Quote the entries word for word from the first line up to and including the line with "The image size is (1280, 1024). (x=145, y=13)". Leave the pictures out of your answer.
begin
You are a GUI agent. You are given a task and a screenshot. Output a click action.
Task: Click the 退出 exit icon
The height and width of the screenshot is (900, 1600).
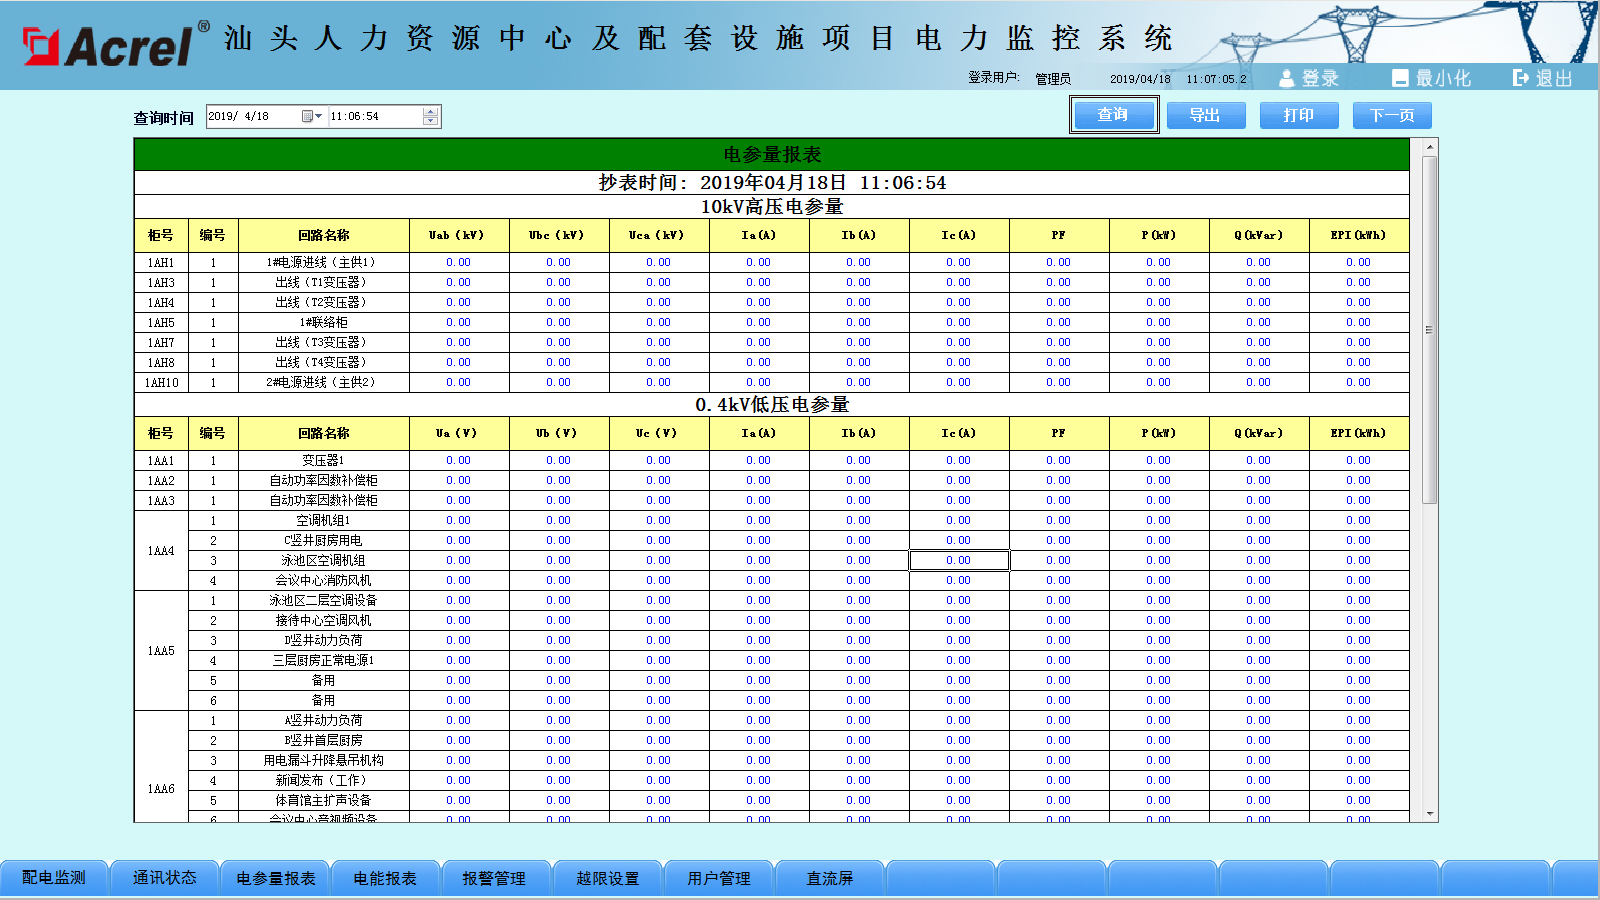(1521, 78)

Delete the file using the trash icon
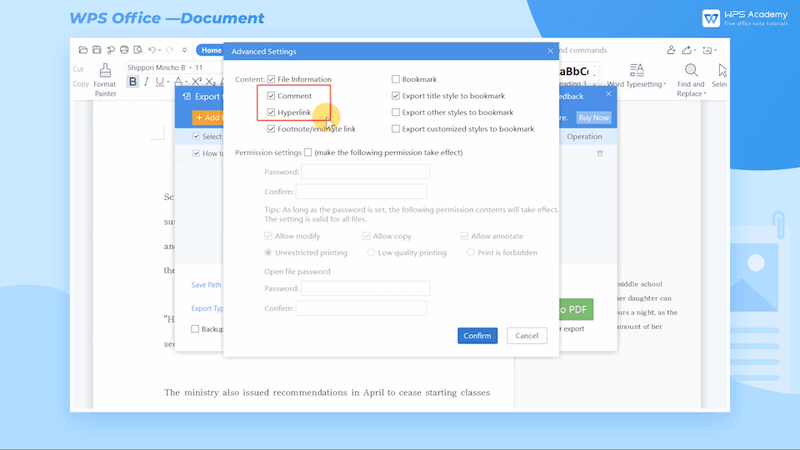pyautogui.click(x=600, y=153)
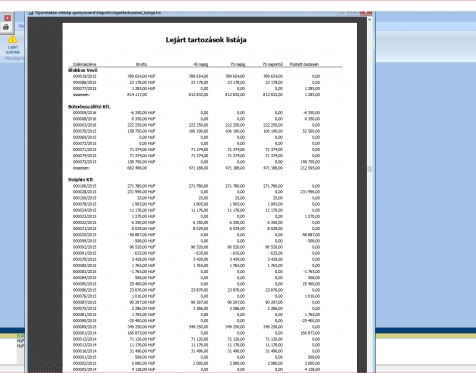Click the printer icon in the small toolbar
The image size is (476, 373).
tap(6, 27)
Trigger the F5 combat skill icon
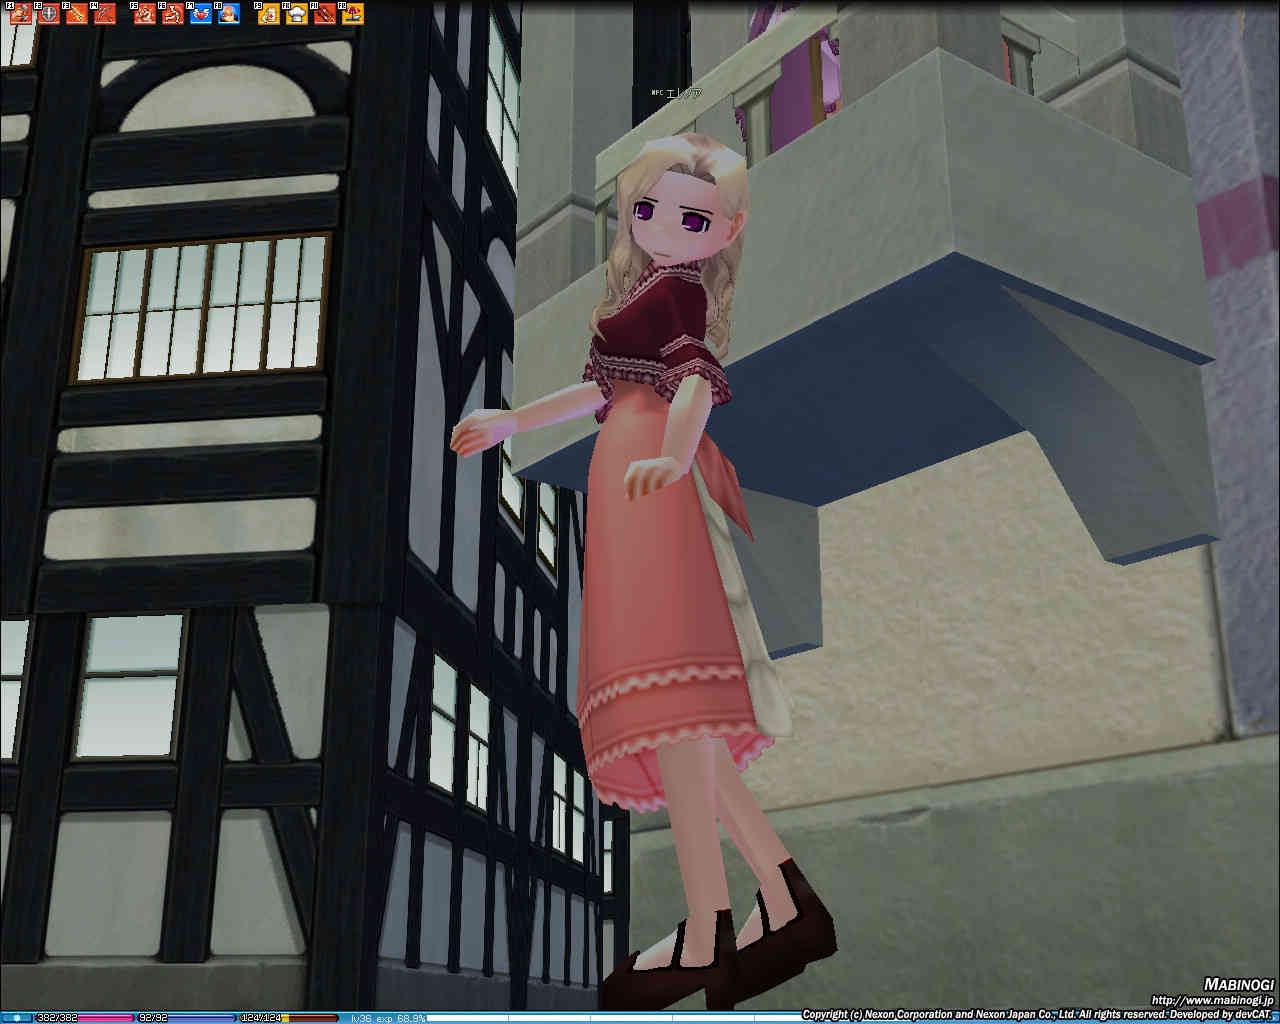The image size is (1280, 1024). (x=145, y=13)
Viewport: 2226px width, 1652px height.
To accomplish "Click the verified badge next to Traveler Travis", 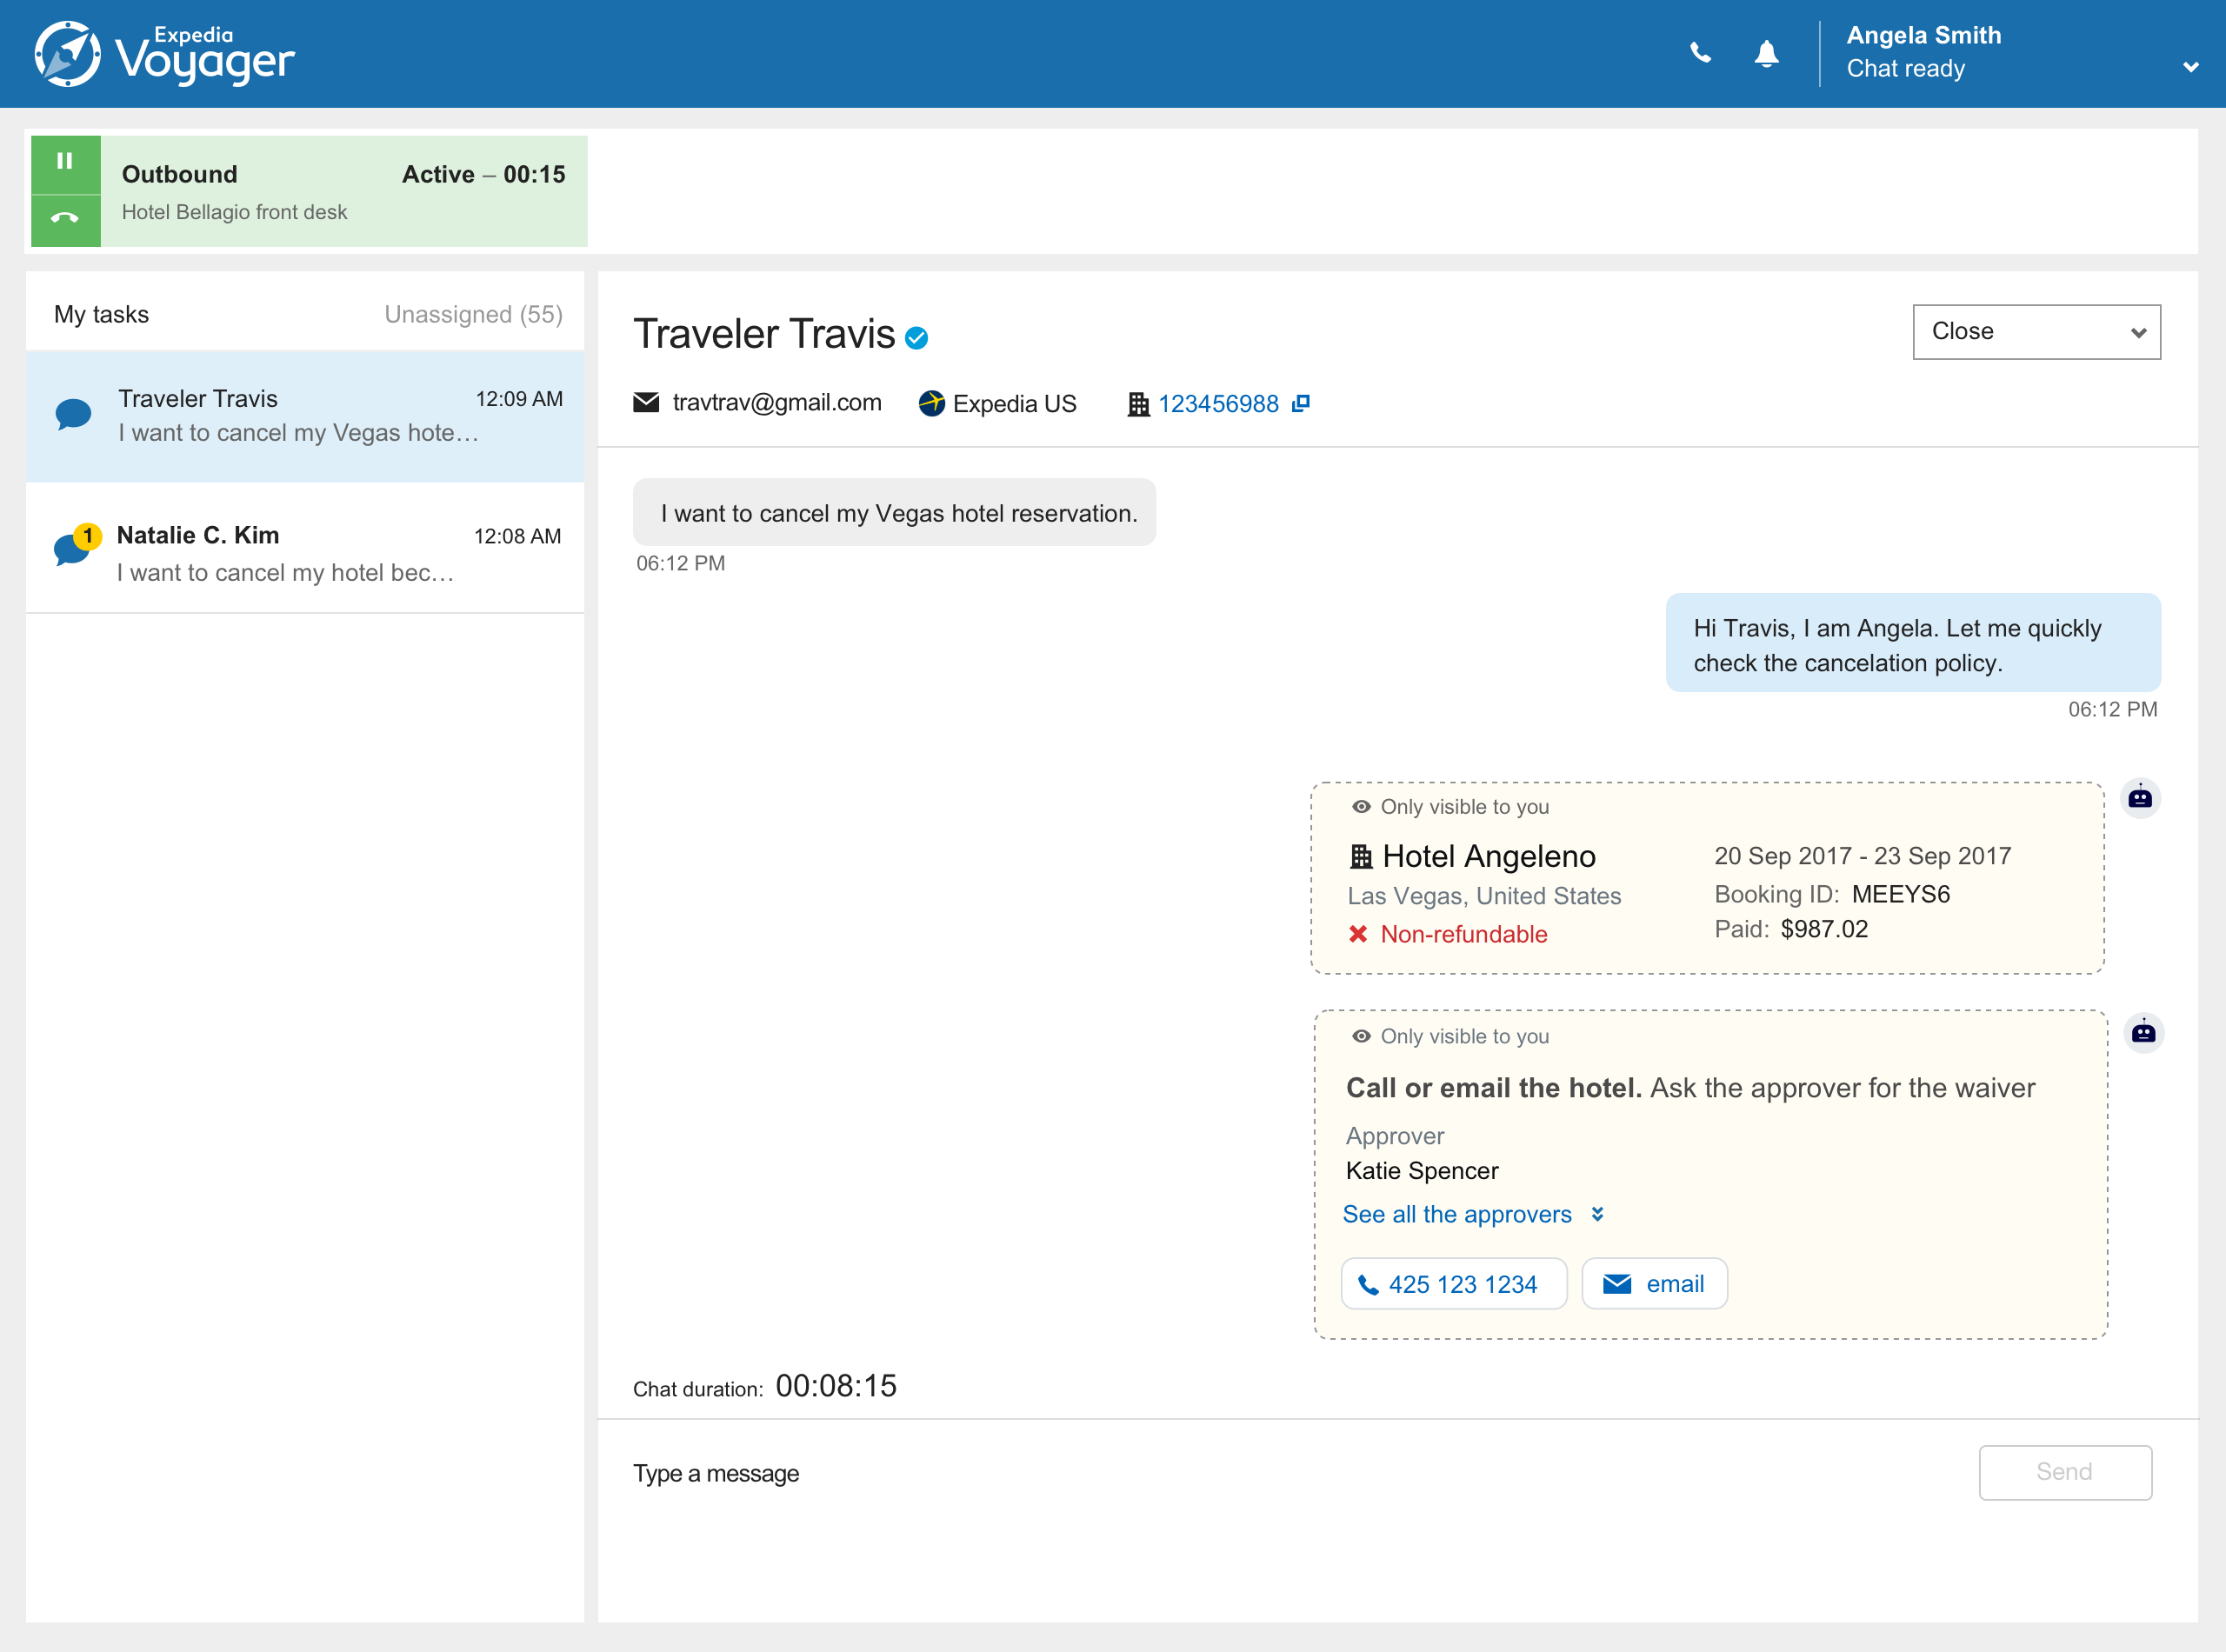I will pyautogui.click(x=916, y=338).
end
▶ EXERCISE ANSWER:
You are a GUI agent. You are given a task and a screenshot. Output a click action.
Task: Click the 退出 exit icon
The height and width of the screenshot is (900, 1600).
(1521, 78)

Delete the file using the trash icon
pyautogui.click(x=600, y=153)
Click the printer icon in the small toolbar
The image size is (476, 373).
tap(6, 27)
Trigger the F5 combat skill icon
The image size is (1280, 1024). (x=145, y=13)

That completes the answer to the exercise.